*EXERCISE GOAL*:
Reproduce each line of the listing between the lines containing "You are a computer-use" and "Action: coord(41,394)", inclusive, without changing a character.

*DATA SUPPLIED*:
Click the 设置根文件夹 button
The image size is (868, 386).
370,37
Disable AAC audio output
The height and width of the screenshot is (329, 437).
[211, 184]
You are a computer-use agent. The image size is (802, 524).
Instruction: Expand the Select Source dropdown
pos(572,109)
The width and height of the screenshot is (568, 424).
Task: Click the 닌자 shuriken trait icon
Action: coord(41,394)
==
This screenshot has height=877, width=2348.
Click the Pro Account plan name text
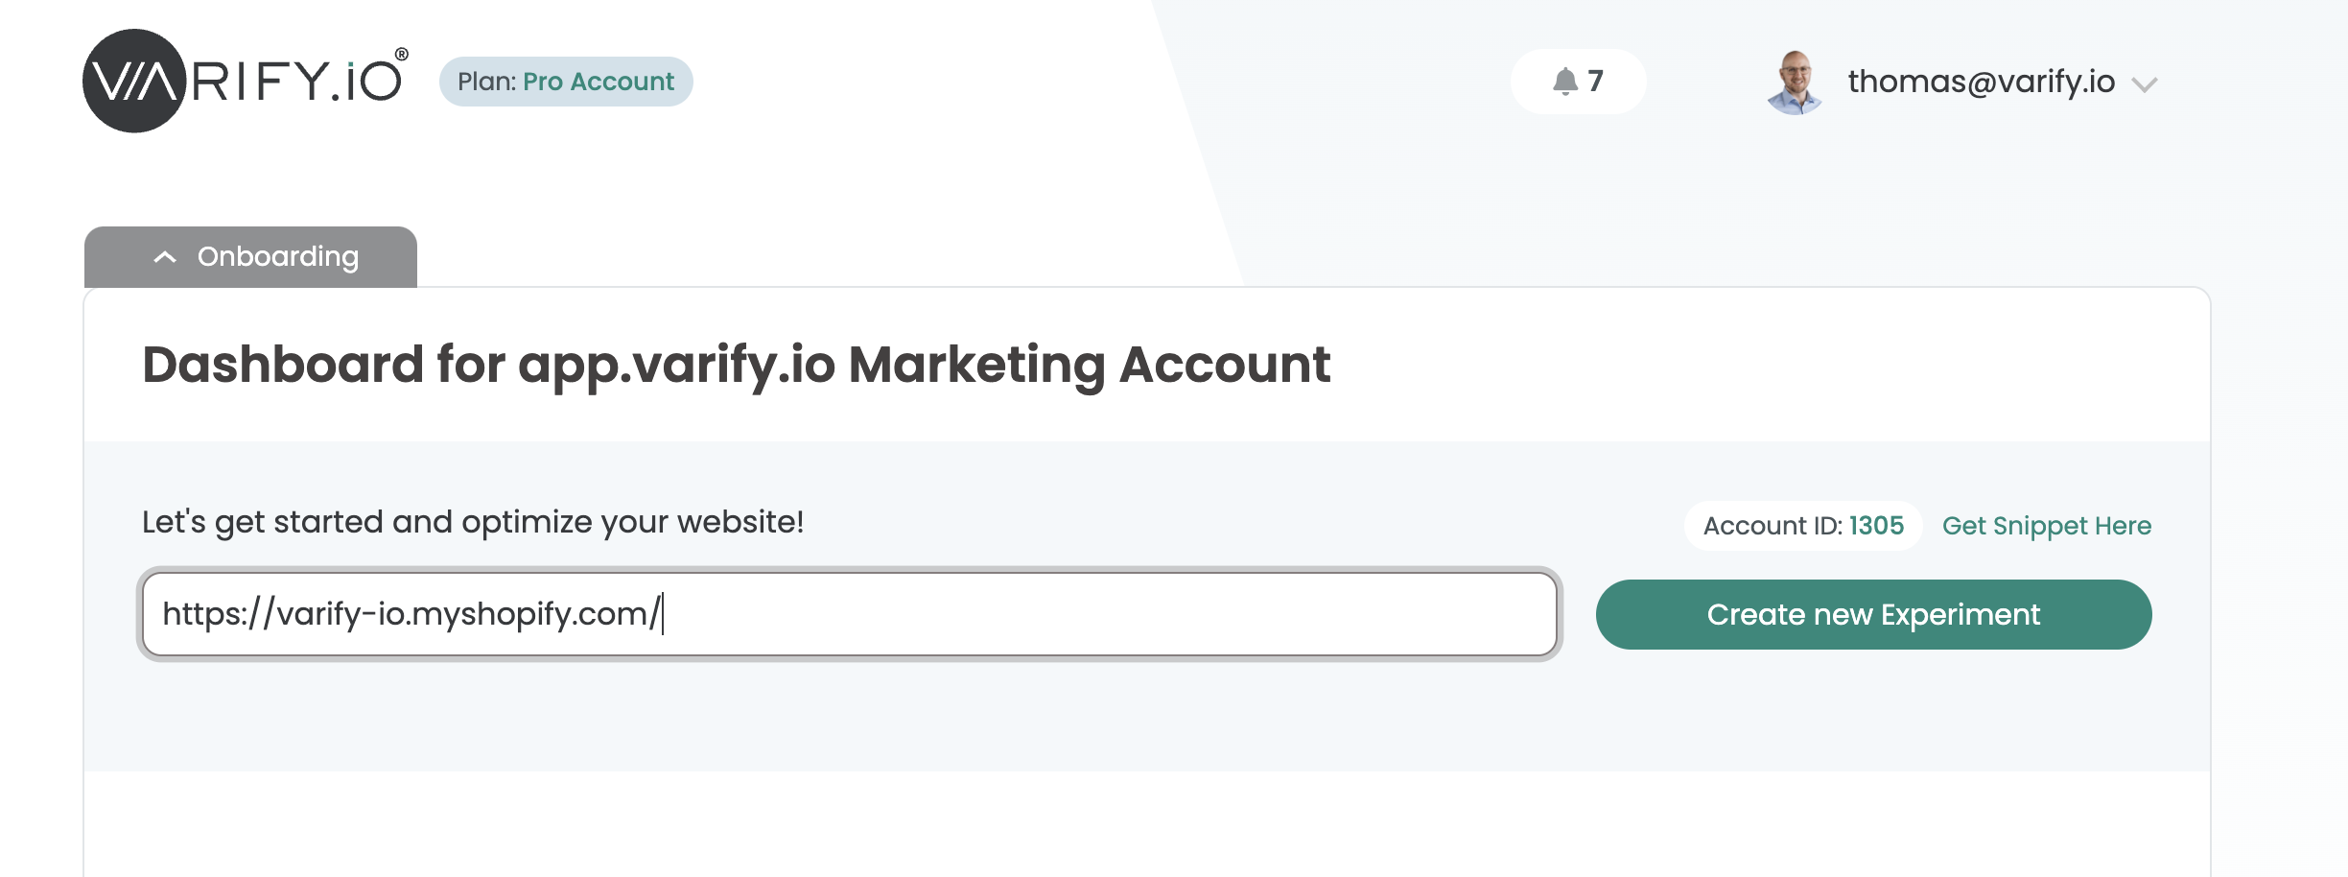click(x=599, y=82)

*ANSWER TO THIS EXERCISE*:
You are a computer-use agent. The image size is (802, 524).
Instruction: Expand the Select Source dropdown
pos(572,109)
The width and height of the screenshot is (568, 424).
Task: Click the 닌자 shuriken trait icon
Action: coord(41,394)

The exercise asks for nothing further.